Golam Sarwar Tipu (; born 22 October 1945), is a former Bangladeshi football player and manager. He is one of the few East Pakistani footballers to represent the Pakistan national football team.

Club career
While studying in Tejgaon school, Tipu was introduced to neighbourhood club Tejgaon Friends Union, which he joined in 1963, after compelting his Matriculation examination the previous year. With the club he took part in the Dhaka Second Division. In 1964, he was signed up by Ex-Pakistani international Chunna Rashid's EPG Press, with them he palyed in  the Dhaka League without remuneration, before Rashid fixed his move to Wari Club the following year. 

Tipu had his breathrough season with Wari Club in 1965,  and after a year at Rahmatganj MFS, he was snapped up by Makrani dominated Victoria SC the following year.

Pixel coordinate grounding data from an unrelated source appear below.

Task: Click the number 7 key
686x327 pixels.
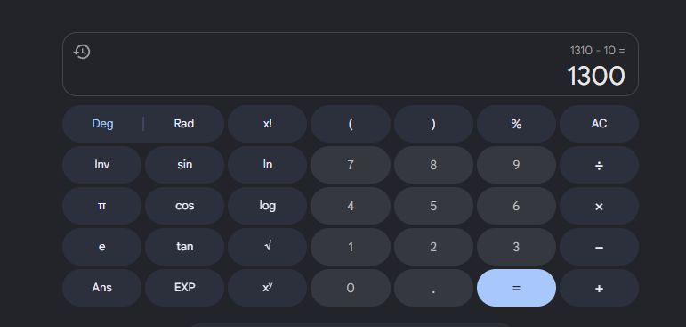Action: coord(351,165)
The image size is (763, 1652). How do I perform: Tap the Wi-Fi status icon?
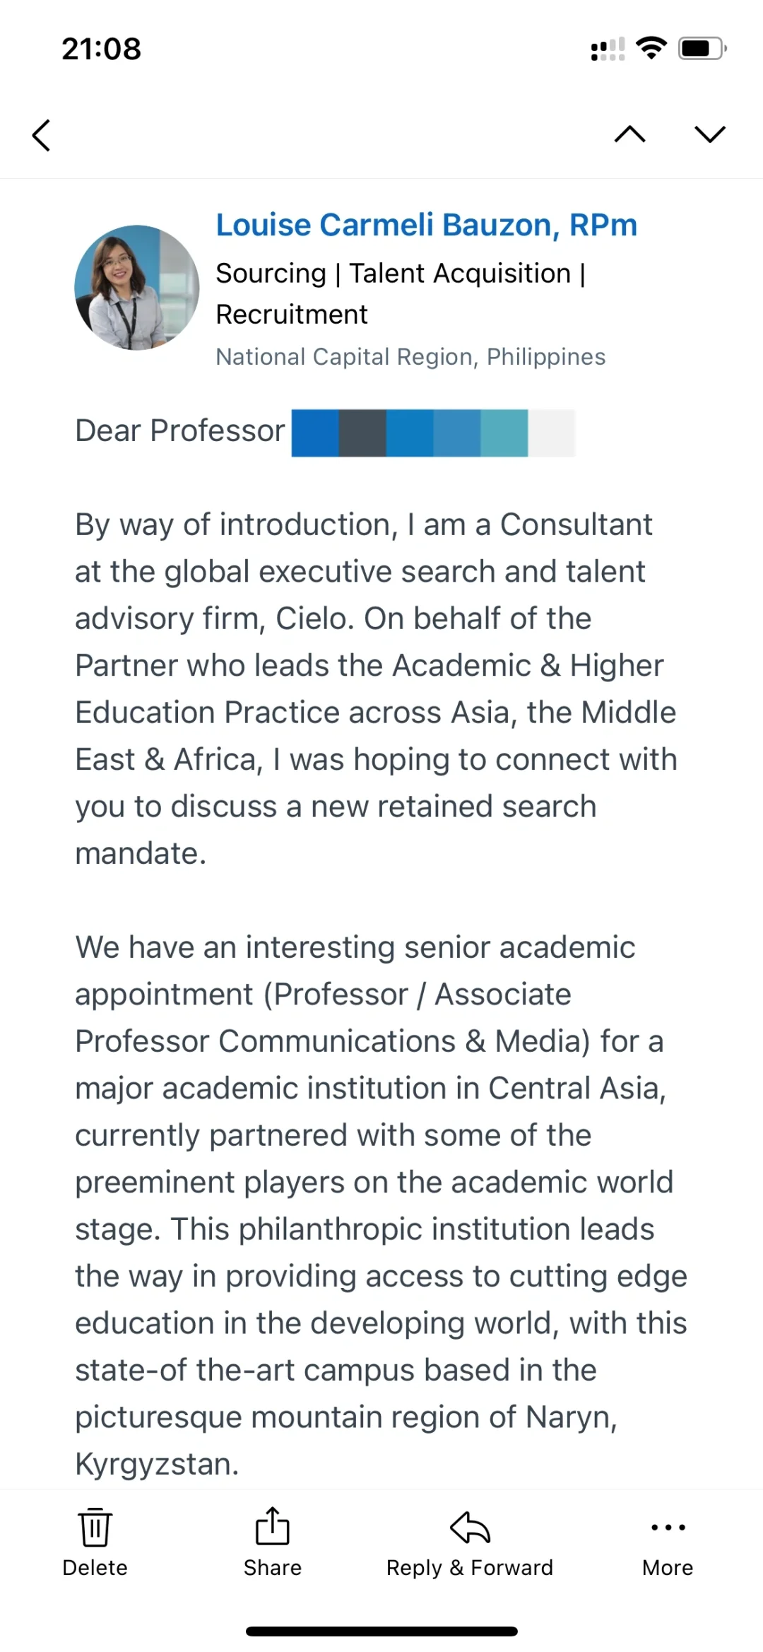651,48
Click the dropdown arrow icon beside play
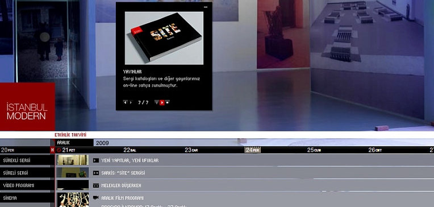 (x=157, y=102)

In 1968, Tipu got his move to Pakistan's strongest team, Mohammedan SC, after impressing the clubs official  Amir Jang Ghaznabi. Tipu made his Mohammedan debut against his former club Rahmatganj MFS, replacing Pakistani forward Moosa. In his debut season he won the Aga Khan Gold Cup, and in the final against Ceylon, he scored a brace in a 5–1 win. With The Black and Whites, he won his first league title in 1969, establishing a lethal partnership with Pakistani striker Ali Nawaz.

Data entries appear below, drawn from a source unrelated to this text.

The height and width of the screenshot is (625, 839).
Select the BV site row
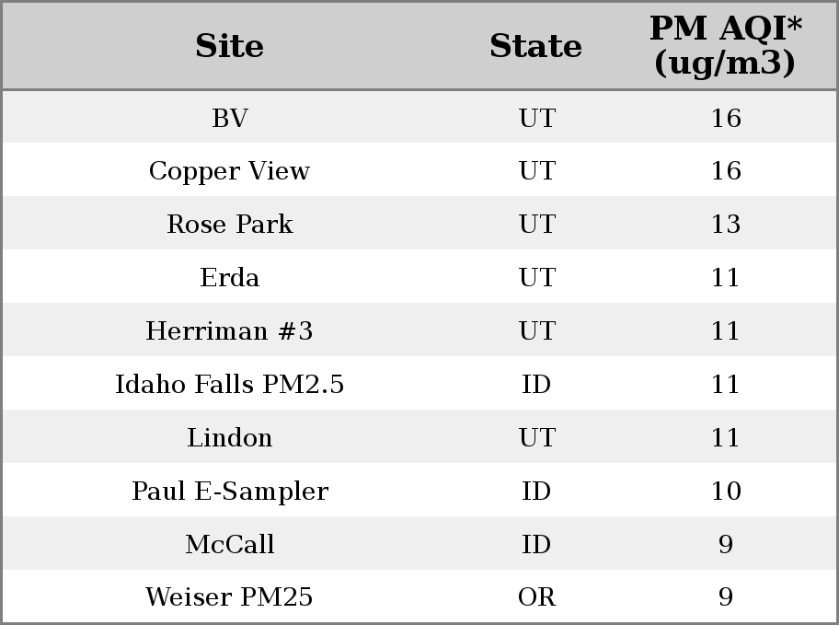coord(420,117)
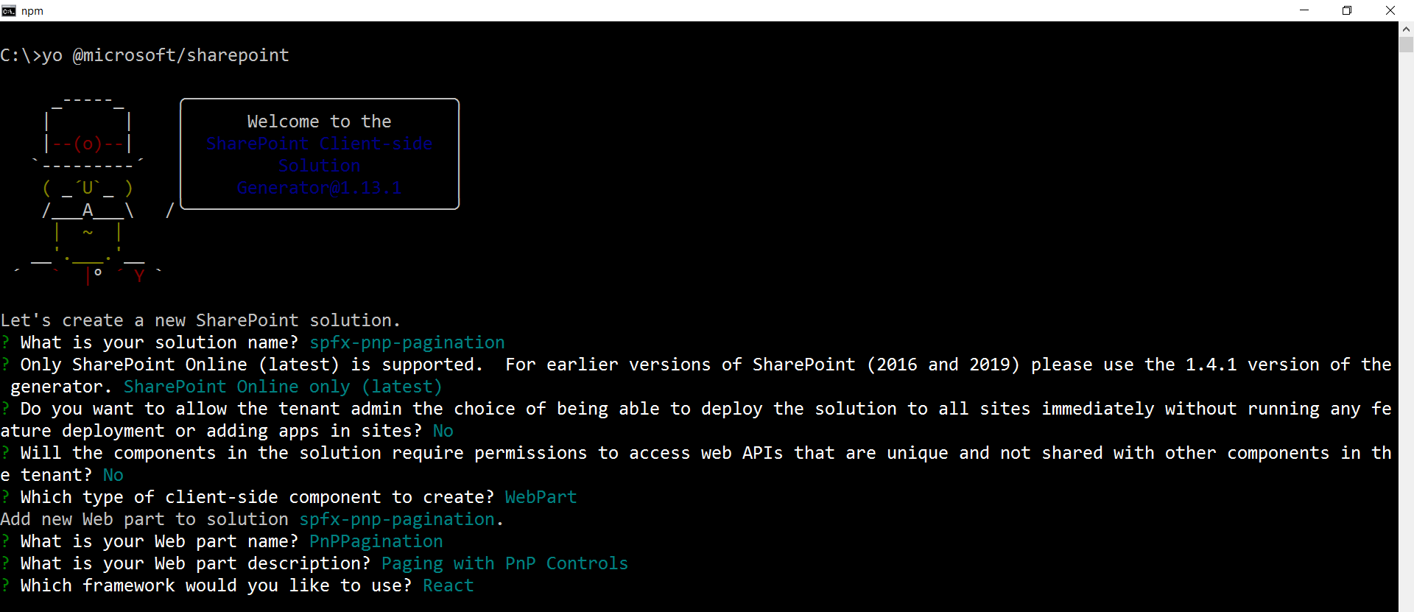Screen dimensions: 1414x612
Task: Click the npm command prompt icon in title bar
Action: 9,10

In 1972, almost a year after Bangladesh Liberation War, Tipu joined the newly established Abahani Krira Chakra, after being persuaded by Sheikh Kamal. Although he suffered a serious knee injury the previous year, he was made the clubs captain in 1973. The following year, although not in his best form, he won league title with Abahani. In 1975, Tipu returned to Mohammedan, and became hat trick champions, winning the league title in 1975, 1976 and 1978. He announced his retirement after playing against Kolkata Mohammedan in a charity match, and during the match he got an assist for Sheikh Mohammad Aslam's goal, as the game ended 1–1.

International career
In 1967, he trialed for the Pakistan national football team while still at Victoria SC, and after getting his move to Mohammedan SC, he made his official debut for Pakistan after during the 1969 Friendship Cup, held in Tehran, Iran. He is one of the few East Pakistani players to get a chance in the Pakistan national team which was dominated by West Pakistan. During the tournament, Tipu played against Soviet club Spartak Moscow.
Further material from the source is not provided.